ABOUT THIS TASK
Starting at the line below holding "公告訊息 (1558, 1131)" and stopping at the line holding "瘋狂 (1110, 701)", print every line exactly, both ends included, and leave the rest out.

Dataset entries
+ + +

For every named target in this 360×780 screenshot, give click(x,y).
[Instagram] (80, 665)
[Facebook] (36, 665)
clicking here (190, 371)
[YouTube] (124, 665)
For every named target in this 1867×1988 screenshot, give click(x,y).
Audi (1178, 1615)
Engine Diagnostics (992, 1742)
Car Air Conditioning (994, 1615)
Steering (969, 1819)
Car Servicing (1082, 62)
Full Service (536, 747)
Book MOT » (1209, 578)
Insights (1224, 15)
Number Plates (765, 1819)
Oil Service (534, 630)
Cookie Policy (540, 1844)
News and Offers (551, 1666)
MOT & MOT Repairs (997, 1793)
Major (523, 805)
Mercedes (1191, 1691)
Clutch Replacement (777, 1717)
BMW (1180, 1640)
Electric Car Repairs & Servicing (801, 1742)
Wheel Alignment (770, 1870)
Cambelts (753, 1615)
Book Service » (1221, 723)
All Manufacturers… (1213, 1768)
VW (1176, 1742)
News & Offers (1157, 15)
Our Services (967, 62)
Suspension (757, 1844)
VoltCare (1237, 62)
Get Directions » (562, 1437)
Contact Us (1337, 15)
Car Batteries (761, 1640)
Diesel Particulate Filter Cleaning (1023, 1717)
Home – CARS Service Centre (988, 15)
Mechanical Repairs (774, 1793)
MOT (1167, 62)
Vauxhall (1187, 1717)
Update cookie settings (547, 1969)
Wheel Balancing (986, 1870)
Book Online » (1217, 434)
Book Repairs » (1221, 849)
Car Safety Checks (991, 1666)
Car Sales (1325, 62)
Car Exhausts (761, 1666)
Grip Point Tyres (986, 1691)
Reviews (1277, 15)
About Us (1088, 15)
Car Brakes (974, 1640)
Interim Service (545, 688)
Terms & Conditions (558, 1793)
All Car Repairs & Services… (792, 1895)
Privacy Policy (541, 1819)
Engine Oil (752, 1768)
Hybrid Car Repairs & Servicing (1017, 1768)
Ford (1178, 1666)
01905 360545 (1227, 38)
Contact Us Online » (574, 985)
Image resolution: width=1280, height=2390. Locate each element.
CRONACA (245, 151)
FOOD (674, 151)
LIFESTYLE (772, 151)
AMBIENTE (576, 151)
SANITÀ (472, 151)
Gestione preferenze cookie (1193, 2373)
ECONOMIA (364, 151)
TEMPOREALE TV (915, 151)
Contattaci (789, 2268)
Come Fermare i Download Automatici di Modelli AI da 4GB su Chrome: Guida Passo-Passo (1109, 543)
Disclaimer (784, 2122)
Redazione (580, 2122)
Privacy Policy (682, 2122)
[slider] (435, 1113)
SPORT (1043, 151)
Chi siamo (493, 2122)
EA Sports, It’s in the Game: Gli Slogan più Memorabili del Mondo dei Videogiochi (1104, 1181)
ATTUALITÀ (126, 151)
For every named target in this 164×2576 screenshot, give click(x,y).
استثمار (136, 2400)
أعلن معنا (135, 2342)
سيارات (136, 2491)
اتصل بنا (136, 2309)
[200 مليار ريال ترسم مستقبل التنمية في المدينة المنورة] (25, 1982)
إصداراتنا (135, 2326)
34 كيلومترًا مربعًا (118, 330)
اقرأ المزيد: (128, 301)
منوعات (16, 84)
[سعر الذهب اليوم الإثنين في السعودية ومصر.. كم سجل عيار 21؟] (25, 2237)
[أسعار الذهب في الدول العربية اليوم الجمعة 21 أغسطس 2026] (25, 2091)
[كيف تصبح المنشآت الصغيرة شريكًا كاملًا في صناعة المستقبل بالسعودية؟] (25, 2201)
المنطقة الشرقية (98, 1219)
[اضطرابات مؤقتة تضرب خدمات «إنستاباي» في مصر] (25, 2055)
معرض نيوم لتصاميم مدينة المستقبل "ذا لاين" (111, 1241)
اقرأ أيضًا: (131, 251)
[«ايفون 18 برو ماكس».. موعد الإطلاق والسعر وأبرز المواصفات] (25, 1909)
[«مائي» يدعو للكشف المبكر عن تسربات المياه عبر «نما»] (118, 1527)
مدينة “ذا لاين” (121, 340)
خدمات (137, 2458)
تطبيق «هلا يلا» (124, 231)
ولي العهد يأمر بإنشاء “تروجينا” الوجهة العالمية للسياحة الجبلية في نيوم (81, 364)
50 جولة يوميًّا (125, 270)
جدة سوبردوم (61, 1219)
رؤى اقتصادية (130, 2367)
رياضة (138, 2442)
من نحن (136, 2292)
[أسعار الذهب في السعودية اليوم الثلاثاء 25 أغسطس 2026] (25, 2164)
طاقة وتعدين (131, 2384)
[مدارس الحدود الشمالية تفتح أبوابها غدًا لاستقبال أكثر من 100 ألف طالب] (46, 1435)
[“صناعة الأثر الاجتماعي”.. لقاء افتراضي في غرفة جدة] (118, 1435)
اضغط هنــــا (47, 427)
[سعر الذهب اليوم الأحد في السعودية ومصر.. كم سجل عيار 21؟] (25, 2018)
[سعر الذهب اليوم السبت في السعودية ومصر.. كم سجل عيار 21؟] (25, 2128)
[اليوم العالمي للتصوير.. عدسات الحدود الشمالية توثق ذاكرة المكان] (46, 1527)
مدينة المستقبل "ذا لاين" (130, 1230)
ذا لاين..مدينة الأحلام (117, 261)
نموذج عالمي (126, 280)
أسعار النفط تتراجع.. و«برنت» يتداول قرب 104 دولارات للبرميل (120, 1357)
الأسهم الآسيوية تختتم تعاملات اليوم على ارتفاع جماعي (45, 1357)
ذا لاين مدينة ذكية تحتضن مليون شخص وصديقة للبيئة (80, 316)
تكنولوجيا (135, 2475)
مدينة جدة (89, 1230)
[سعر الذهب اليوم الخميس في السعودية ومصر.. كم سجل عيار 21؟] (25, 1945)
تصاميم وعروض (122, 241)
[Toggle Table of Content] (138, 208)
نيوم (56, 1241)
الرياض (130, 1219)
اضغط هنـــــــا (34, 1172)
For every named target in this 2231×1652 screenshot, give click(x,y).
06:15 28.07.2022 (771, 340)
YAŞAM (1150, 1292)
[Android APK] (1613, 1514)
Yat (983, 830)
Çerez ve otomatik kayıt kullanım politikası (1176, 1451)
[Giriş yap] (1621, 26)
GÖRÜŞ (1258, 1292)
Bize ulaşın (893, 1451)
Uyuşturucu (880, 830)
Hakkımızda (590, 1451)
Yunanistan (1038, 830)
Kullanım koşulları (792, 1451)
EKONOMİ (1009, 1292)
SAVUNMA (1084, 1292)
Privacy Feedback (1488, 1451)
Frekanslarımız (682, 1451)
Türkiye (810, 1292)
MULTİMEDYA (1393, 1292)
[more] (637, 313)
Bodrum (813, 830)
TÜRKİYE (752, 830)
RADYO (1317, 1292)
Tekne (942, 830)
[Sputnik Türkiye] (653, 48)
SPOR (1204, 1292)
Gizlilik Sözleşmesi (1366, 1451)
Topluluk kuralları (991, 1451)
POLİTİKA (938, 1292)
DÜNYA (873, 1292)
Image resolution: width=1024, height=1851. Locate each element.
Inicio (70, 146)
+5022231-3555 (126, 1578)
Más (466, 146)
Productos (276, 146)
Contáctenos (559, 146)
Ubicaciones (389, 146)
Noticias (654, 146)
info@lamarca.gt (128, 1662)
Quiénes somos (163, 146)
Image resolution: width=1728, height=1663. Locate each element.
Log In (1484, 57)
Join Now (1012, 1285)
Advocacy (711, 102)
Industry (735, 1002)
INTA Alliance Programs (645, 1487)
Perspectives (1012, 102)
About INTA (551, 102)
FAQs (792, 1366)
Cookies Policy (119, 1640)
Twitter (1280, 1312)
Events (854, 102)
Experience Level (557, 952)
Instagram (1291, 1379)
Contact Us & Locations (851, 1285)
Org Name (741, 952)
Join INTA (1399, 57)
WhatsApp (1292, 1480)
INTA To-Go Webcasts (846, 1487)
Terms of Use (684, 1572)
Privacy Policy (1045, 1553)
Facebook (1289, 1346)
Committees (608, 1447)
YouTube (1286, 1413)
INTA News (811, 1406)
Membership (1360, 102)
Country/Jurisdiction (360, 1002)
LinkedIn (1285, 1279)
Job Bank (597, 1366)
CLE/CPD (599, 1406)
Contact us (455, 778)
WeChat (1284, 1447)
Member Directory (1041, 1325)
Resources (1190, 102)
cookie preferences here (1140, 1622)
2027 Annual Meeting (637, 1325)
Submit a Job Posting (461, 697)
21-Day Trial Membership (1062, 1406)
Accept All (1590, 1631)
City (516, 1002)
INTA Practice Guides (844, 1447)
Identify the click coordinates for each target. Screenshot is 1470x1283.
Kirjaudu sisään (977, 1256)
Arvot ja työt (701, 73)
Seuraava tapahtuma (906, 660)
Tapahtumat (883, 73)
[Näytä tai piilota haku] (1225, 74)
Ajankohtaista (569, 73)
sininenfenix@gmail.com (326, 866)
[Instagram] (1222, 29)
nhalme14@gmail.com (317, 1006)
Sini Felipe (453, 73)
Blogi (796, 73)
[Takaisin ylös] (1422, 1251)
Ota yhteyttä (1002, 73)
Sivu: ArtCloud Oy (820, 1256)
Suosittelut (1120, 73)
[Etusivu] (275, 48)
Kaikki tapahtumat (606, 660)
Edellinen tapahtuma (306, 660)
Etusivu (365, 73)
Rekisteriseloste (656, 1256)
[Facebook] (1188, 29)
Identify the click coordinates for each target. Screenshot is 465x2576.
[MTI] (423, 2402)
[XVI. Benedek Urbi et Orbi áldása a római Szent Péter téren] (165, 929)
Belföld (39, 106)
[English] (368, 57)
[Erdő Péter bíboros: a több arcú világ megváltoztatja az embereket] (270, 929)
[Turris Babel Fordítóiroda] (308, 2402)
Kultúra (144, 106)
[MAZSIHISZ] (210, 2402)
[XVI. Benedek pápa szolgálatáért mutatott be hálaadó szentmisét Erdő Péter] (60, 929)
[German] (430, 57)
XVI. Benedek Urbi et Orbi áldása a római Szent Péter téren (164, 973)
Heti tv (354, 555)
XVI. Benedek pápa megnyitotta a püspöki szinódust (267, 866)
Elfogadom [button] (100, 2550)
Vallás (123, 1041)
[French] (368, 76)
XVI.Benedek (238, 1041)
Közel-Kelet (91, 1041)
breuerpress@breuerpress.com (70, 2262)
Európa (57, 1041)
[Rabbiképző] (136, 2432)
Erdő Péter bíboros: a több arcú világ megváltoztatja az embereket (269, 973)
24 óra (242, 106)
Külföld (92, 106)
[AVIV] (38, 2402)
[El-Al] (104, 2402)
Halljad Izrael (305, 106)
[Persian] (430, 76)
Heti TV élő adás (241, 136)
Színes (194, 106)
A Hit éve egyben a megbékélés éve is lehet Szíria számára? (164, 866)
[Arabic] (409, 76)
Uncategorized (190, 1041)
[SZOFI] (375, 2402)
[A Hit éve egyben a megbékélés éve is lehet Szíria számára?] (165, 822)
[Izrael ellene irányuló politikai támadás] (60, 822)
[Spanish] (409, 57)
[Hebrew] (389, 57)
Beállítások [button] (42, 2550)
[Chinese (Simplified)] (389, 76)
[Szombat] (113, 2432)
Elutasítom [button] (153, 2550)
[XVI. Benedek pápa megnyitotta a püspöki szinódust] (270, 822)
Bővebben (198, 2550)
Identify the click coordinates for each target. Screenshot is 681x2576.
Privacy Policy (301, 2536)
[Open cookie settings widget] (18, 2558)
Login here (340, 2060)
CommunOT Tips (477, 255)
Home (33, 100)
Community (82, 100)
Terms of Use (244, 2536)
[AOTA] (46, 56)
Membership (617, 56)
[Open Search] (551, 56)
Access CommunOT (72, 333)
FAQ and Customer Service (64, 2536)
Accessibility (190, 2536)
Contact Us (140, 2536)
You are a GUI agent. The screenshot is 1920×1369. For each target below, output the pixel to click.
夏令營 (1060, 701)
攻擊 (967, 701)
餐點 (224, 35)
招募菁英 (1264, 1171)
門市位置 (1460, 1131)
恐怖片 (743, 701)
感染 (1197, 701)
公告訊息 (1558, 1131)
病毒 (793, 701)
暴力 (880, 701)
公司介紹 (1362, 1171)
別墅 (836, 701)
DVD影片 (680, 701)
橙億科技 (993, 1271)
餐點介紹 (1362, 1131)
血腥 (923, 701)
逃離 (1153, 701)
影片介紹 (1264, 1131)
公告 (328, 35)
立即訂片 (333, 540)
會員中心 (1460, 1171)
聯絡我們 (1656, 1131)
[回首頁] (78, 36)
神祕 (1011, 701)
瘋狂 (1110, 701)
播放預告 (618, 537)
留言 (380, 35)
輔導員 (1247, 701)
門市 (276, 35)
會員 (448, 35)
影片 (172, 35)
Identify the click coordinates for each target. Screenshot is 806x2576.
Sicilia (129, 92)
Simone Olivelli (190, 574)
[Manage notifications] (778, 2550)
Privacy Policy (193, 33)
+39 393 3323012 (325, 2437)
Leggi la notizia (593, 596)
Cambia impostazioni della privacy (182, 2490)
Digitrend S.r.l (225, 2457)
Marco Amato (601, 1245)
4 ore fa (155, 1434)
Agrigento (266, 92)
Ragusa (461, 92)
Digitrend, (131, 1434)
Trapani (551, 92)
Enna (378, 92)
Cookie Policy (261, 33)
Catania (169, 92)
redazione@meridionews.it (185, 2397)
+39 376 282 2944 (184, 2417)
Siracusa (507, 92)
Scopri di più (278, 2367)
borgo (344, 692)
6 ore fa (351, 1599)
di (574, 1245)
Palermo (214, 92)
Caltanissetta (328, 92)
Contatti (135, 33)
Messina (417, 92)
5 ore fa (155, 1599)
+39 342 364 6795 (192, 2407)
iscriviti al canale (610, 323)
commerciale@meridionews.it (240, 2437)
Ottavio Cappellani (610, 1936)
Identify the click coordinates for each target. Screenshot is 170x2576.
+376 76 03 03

+ + +

ANSWER SECTION
公告訊息 (1558, 1131)
病毒 (793, 701)
暴力 (880, 701)
公司介紹 (1362, 1171)
別墅 (836, 701)
DVD影片 (680, 701)
橙億科技 (993, 1271)
餐點介紹 (1362, 1131)
血腥 (923, 701)
逃離 (1153, 701)
影片介紹 (1264, 1131)
公告 (328, 35)
立即訂片 (333, 540)
會員中心 (1460, 1171)
聯絡我們 (1656, 1131)
[回首頁] (78, 36)
神祕 (1011, 701)
瘋狂 (1110, 701)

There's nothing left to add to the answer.